→ **Exercise details**:
Set down, please, the line that contains "Click white down arrow above 1.3585 label" and every line that follows it to the end of the records, exactly; do not include pictures.

------ Data ------

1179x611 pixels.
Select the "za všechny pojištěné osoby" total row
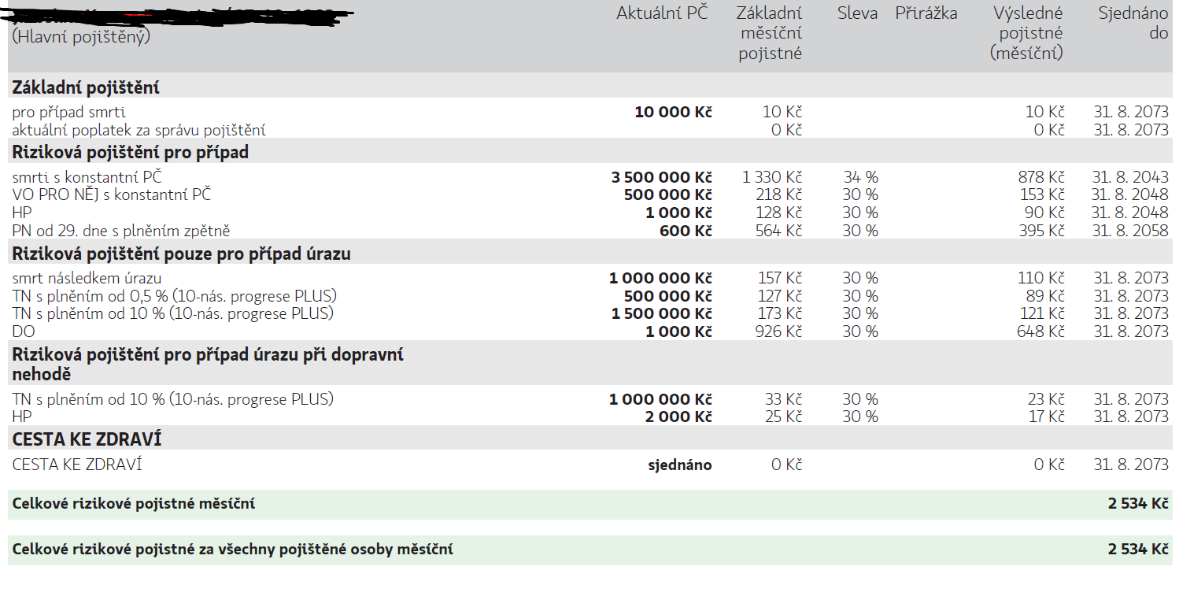pos(232,550)
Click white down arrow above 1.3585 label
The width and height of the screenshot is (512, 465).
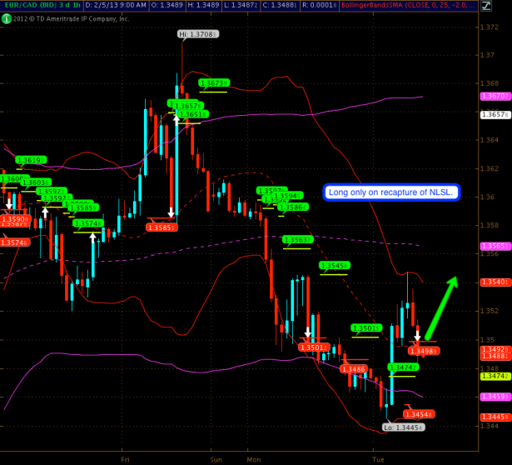[x=171, y=213]
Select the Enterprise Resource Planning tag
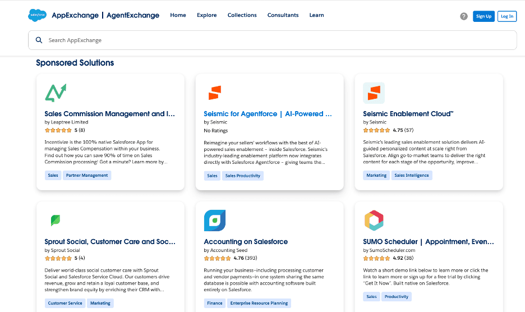Screen dimensions: 525x312 pos(259,303)
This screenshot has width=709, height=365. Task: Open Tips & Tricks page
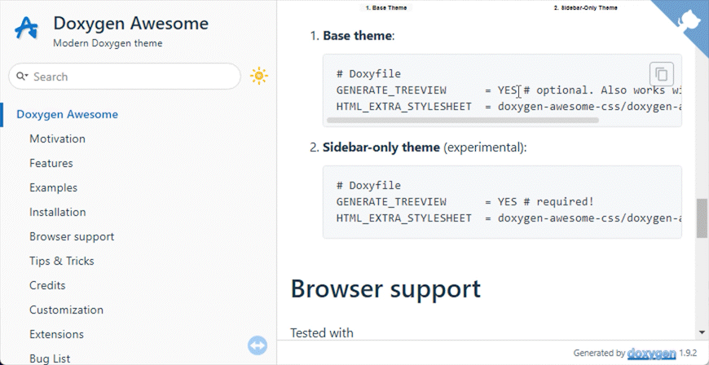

------

→ **Exercise result**:
Click white down arrow above 1.3585 label
The width and height of the screenshot is (512, 465).
[x=171, y=213]
Select the Enterprise Resource Planning tag
Screen dimensions: 525x312 pos(259,303)
This screenshot has width=709, height=365. Task: Open Tips & Tricks page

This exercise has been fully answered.